Autism is a complex biological disorder involving simultaneous and interrelated dysfunction of the detoxification, immune, digestive and neurological systems.
Gluten-Free, Casein Free Diets
While dietary strategies may not appear to be doing much in the short-term, the long-term benefits can be outstanding. Many parents have claimed a high degree of success from dietary strategies to reduce the symptoms of ASD. According to researchers from Penn State a gluten-free, casein-free diet may lead to improvements in behavior and physiological symptoms in children diagnosed with ASD.
“Research has shown that children with ASD commonly have GI [gastrointestinal] symptoms,” said Christine Pennesi, medical student at Penn State College of Medicine. “Notably, a greater proportion of our study population reported GI and allergy symptoms than what is seen in the general pediatric population. Some experts have suggested that gluten- and casein-derived peptides cause an immune response in children with ASD, and others have proposed that the peptides could trigger GI symptoms and behavioral problems.”
“Gluten and casein seem to be the most immunoreactive,” Klein said. “A child’s skin and blood tests for gluten and casein allergies can be negative, but the child still can have a localized immune response in the gut that can lead to behavioral and psychological symptoms. When you add that in with autism you can get an exacerbation of effects.”
“If parents are going to try a gluten-free, casein-free diet with their children, they really need to stick to it in order to receive the possible benefits,” she said.
Detoxification and Immune Systems
In the body of an autistic individual, portions of the detoxification system, as well as specific metabolic processes become dysfunctional, leading to a diminished ability to completely break down certain foods. When analyzed by sophisticated scientific instruments, a portion of these partially digested substances are shown to resemble morphine (yes, morphine). These neurotoxins (opioid substances) leak out of the digestive tract, into the blood stream and attack the brain/nervous system, producing the symptoms and complications associated with autism. Diminished levels of critical substances such as glutathione (resulting in oxidative stress) keep this process in place.

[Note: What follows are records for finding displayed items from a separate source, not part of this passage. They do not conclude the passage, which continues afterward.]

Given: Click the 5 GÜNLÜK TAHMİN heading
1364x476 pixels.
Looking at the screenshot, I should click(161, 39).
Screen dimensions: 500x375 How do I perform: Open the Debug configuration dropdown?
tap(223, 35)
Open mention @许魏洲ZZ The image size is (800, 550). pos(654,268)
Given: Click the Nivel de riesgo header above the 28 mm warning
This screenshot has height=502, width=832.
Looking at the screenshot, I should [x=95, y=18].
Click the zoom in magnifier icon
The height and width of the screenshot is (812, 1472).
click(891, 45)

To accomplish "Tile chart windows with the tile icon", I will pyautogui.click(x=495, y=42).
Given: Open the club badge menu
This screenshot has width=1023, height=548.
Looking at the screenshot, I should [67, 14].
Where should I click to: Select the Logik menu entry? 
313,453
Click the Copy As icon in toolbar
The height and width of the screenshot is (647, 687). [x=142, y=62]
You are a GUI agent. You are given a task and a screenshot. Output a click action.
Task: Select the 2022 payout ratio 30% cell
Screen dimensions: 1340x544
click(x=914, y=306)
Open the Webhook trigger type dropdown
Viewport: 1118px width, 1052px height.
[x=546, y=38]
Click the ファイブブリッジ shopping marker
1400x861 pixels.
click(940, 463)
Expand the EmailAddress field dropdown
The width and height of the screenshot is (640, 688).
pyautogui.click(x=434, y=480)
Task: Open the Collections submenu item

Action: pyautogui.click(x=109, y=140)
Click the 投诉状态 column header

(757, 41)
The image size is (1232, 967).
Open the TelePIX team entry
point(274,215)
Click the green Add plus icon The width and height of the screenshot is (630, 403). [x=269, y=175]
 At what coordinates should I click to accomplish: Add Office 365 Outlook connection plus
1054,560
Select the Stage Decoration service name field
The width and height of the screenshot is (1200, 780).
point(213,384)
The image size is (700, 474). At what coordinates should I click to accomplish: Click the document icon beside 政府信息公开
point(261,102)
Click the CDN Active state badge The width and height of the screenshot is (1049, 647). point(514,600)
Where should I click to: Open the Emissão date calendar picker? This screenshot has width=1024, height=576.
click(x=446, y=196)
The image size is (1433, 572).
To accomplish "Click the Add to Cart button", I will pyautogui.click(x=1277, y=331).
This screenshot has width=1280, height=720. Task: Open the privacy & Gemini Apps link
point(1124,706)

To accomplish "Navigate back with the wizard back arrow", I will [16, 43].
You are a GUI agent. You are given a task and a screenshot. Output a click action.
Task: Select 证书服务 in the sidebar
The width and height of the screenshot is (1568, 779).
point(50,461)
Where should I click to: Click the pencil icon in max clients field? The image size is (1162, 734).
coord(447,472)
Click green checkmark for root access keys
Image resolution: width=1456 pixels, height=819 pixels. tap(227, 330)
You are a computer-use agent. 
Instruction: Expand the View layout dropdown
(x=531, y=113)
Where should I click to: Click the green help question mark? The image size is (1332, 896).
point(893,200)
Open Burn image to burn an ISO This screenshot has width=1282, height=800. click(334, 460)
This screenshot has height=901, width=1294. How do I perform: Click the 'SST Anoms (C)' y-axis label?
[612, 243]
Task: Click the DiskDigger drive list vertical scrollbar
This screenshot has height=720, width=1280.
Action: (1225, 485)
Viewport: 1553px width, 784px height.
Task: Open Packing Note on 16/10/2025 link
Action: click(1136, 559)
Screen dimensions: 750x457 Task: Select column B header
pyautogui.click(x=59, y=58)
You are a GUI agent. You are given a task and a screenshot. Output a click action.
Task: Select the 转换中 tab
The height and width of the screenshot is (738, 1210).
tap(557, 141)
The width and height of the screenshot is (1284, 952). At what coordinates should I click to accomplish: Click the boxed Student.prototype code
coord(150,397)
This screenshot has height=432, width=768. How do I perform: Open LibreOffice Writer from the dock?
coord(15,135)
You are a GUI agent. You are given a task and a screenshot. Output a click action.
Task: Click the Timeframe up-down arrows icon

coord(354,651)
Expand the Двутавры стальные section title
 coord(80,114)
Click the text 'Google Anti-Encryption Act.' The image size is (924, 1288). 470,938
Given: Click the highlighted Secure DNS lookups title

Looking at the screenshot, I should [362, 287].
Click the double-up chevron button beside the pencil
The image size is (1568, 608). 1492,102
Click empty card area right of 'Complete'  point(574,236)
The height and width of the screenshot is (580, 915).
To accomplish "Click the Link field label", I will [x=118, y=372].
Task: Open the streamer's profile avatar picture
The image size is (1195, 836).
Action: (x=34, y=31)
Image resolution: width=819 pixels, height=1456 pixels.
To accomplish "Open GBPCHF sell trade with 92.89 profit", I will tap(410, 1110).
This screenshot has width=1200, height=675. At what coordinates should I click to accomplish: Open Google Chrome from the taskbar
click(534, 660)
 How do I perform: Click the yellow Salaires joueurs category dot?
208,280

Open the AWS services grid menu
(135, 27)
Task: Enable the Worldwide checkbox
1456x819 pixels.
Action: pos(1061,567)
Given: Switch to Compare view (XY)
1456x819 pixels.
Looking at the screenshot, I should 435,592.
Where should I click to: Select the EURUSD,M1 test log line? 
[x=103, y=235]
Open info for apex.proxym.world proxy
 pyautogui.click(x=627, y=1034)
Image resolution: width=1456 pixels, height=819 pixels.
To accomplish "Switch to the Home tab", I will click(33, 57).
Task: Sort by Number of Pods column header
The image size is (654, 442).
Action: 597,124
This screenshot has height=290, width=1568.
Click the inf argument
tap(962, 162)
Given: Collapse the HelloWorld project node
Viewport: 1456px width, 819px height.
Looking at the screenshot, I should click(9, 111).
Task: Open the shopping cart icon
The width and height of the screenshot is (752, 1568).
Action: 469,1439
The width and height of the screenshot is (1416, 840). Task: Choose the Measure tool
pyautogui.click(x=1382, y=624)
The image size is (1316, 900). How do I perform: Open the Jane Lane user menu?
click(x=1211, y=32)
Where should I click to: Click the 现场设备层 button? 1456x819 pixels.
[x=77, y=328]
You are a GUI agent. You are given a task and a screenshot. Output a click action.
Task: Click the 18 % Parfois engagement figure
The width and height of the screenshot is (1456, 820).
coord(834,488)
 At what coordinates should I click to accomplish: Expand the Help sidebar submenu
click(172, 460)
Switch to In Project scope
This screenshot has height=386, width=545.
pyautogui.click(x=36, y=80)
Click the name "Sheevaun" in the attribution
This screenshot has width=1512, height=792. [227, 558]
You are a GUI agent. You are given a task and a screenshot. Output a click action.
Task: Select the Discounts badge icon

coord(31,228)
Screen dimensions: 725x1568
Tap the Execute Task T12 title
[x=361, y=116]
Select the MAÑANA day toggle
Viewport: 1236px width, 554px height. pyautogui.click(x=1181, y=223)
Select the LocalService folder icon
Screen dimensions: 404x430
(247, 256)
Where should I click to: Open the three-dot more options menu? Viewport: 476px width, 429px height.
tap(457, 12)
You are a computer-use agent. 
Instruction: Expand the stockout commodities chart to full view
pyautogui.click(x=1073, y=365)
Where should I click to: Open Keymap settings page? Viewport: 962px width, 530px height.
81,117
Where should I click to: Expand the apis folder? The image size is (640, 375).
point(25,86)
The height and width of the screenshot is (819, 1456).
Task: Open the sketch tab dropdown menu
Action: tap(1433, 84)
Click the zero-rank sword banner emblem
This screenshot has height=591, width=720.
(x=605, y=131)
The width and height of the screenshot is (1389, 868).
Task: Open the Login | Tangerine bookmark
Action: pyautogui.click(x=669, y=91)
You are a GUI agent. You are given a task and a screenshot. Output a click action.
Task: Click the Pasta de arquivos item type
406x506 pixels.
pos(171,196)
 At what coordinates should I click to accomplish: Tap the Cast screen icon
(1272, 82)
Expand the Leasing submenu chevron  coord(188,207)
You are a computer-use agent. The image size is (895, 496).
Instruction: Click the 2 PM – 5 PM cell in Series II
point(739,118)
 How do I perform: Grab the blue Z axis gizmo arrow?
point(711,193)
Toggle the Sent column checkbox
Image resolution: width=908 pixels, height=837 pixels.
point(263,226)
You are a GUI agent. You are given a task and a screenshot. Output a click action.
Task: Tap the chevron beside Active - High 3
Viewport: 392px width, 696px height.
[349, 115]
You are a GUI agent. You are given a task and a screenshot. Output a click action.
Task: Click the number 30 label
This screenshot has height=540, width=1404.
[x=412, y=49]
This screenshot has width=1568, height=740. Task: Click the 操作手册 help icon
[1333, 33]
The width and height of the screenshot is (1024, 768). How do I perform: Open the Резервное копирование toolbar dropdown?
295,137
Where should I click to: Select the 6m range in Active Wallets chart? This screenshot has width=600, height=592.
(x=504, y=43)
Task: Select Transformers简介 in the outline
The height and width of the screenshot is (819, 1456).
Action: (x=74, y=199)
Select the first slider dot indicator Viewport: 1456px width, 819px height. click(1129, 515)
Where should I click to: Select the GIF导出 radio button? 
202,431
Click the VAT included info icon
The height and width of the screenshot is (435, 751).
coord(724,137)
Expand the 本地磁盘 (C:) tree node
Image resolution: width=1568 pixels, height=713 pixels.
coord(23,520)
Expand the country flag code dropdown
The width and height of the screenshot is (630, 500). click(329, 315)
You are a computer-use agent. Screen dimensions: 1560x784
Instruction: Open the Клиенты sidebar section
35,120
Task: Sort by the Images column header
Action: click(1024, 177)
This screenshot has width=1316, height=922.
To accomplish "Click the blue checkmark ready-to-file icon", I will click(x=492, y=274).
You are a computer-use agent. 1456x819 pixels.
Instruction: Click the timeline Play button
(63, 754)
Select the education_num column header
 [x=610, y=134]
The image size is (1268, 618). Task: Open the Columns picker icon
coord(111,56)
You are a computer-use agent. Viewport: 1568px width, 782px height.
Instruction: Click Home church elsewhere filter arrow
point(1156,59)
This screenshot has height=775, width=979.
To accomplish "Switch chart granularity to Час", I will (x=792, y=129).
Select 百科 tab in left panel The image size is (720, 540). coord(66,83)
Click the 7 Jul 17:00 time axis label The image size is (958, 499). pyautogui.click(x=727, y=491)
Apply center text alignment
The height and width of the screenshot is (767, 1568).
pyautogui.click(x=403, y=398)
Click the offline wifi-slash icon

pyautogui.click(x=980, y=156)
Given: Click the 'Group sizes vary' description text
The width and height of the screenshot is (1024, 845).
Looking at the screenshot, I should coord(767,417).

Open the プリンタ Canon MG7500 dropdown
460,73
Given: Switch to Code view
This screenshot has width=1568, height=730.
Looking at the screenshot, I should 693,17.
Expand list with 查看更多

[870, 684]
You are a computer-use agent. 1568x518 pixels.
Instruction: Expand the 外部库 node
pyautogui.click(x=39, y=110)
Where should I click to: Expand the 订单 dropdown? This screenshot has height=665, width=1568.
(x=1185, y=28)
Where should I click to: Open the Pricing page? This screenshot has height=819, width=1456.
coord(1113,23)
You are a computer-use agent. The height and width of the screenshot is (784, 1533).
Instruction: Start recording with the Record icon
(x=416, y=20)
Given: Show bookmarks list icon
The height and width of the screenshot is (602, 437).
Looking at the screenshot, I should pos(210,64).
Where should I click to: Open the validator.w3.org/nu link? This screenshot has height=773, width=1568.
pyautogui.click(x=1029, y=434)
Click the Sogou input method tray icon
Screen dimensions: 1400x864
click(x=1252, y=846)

Recovery of autism requires:
– Stop the production of neurotoxins (opioid substances)
– Reduce or eliminate oxidative stress
– Heal the nervous system
In October of 2001, a team of clinicians and researchers led by William Walsh, Ph.D. then at the Pheiffer Treatment Center, affiliated with the Health Research Institute now of Warrenville, IL, made available a scientific study entitled “Metallothionein and Autism”. Metallothionein is a protein that is critical to the process of detoxification of harmful substances, particularly heavy metals and toxic chemicals.
The paper describes a study of 503 patients on the autism spectrum vs. aged-matched non-autistic patients. The conclusion of this study was that “most autistic patients exhibit evidence of metallothionein (MT) dysfunction and this dysfunction may be a universal characteristic of autism-spectrum disorders”.
Translation: the detox systems of autistics are impaired.
Walsh also concluded that “MT dysfunction and autism may result from the intersection of two factors: (a) a genetic defect involving marginal or defective MT functioning, followed by (b) an environmental insult during early development which disables MT.”
According to Walsh’s paper, once MT becomes compromised, a host of other dysfunctions occur, including:
–Detoxification of mercury and other toxic metals
–Development and functioning of the immune system
-Development and paring of brain neurons
-Regulation of zinc and copper levels in blood
–Prevention of yeast overgrowth in the intestines
–Production of enzymes that break down casein and gluten
–Response to intestinal inflammation
-Production of stomach acid
-Taste and texture discrimination of tongue epithelia
-Hippocampus function and behavior control
-Development of emotional memory
Walsh’s paper continues: “Examples of biochemical factors which can disable MT proteins include (a) severe zinc depletion, (b) abnormalities in the glutathione redox system, (c) cysteine deficiency, and (d) malfunction of metal regulating elements (MRE’s).”
Glutathione is frequently mentioned in biomedical discussions of autism due to its critical role in the detoxification pathway. Glutathione is produced by a metabolic process known as the methionine cycle. Important work has been performed describing the most vulnerable parts of the methionine cycle. This cycle starts with methionine and is supposed to end with glutathione. However, because this metabolic process has been disrupted in autistics, little or no glutathione is produced. Indeed, oxidative stress, or low levels of glutathione have been described as a hallmark traits of autism.